医学 磁共振成像 队列 卵巢癌 化疗 揭穿 肿瘤科 内科学 癌症 放射科
作者
L. Ruilin,Ya‐Hui Yu,Q. Li,Yongtao Tan,Zhongxuan Lin,Herui Yao
出处
期刊:Annals of Oncology [Elsevier BV]
卷期号:31: S1336-S1336
标识
DOI:10.1016/j.annonc.2020.10.232
摘要

Platinum-sensitivity is an important basis for clinical choice of chemotherapy regimens for recurrent epithelial ovarian cancer (EOC) - without effective methods to predict. We aimed to develop and validate the EOC deep learning system to predict the platinum-sensitive of EOC patients through analysis of enhanced magnetic resonance imaging (MRI) images before initial treatment. Ninety-three EOC patients who received platinum-based chemotherapy (>= 4 cycles) and debulking surgery from Sun Yat-sen Memorial Hospital in China from January 2011 to January 2020 were enrolled. We defined platinum-resistant and platinum-refractory patients as platinum-resistant group, and patients who relapsed 6 months or more after initial platinum-base chemotherapy as platinum-sensitive group. Patients were collected and randomly assigned (2:1) to the training and validation cohorts. A deep learning model-Med3D (Resnet 10 version) was first applied to two MRI sequences (T1+C, T2WI) to automatically extract 1024 features of each patient, then established signatures to predict platinum resistance.
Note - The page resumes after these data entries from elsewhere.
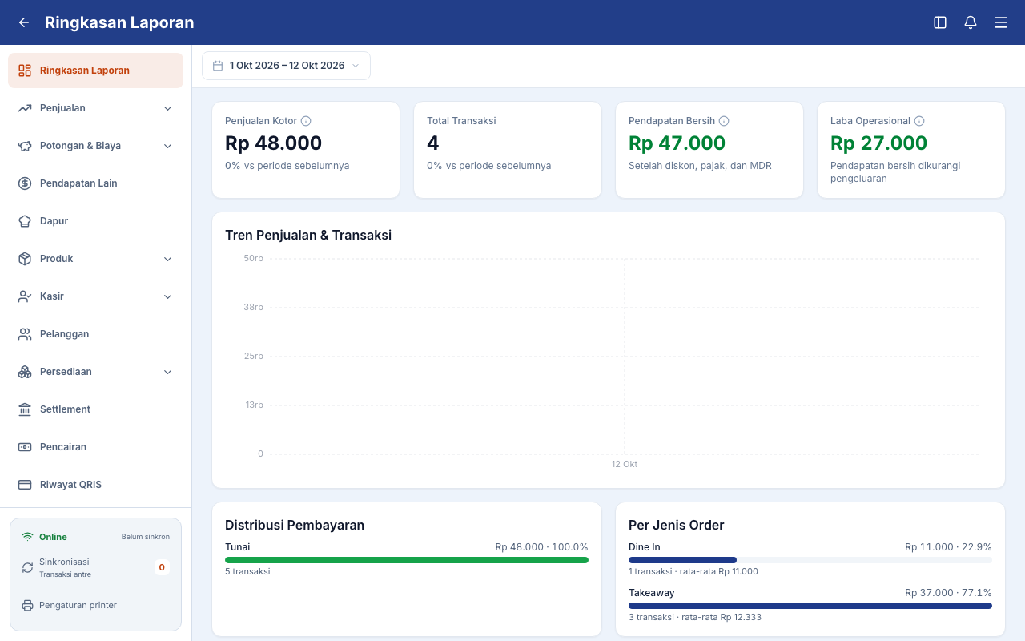Image resolution: width=1025 pixels, height=641 pixels.
Task: Click the Tunai green payment bar
Action: [407, 560]

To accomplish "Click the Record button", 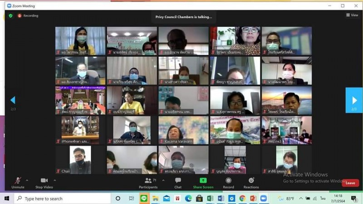I will [x=228, y=182].
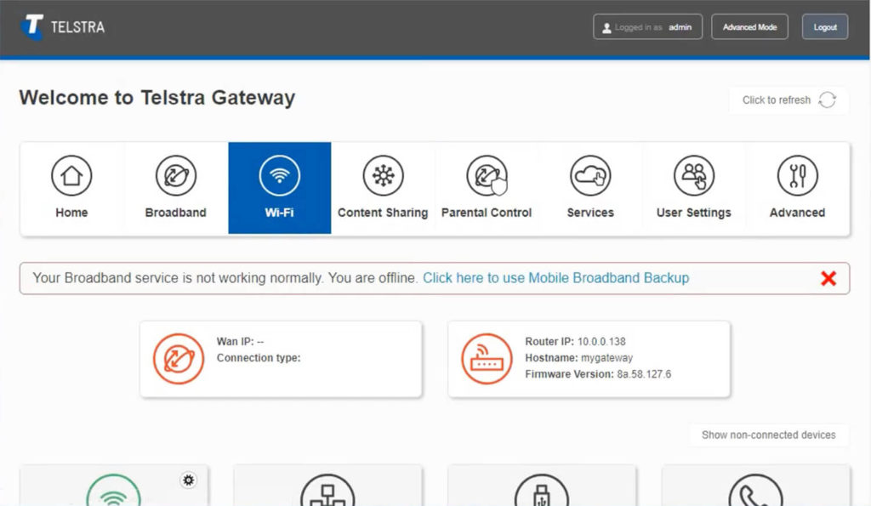
Task: Switch to Advanced Mode
Action: 749,26
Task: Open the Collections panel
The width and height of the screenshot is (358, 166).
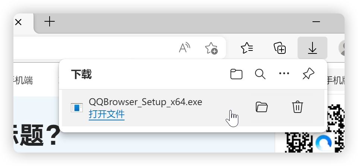Action: point(280,48)
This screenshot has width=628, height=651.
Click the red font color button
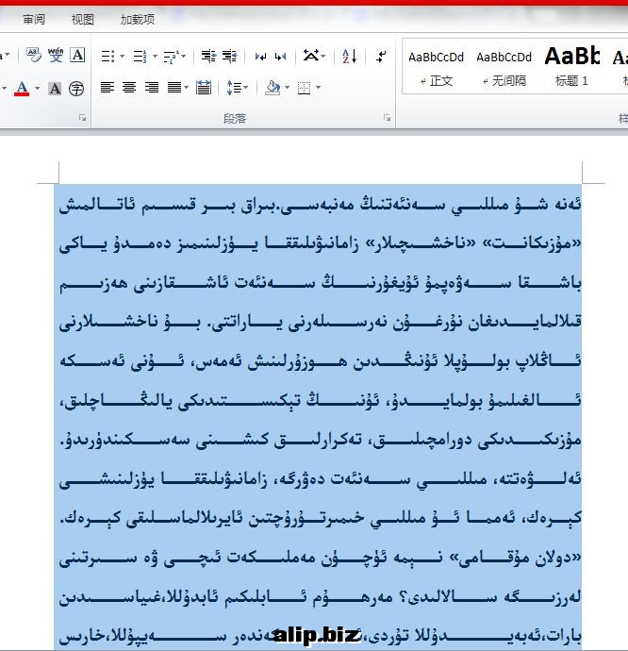tap(22, 89)
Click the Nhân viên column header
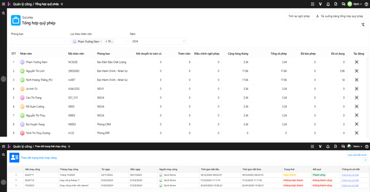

The area under curve (AUC) of the whole MRI volume signature yielded was 0.97, 0.98 for the training and validation cohorts, respectively, which was better than that with the primary tumor signature (AUC 0.78 and 0.85 in training and validation cohorts, respectively). The whole MRI volume signature sensitivity was 0.96 in identifying platinum sensitivity in the training cohort, and validated in 0.96(95%CI 0.88-1.0) in the validation cohort. The whole MRI volume signature was superior in sensitivity than with MRI primary tumor signature (0.86 and 0.84 [95% CI 0.70-0.98] in training and validation cohort, respectively). The whole MRI volume signature’s specificity was 0.92 and 1 (95% CI 1.0-1.0) in the training and validation cohorts. The primary tumor MRI signature’s specificity was 0.77 and 0.66 (95% CI 0.28-1.0) in the training and validation cohorts. This deep-learning EOC signature achieved a high predictive power for platinum sensitivity, and the signature based on MRI whole volume is better than that on primary tumor area only.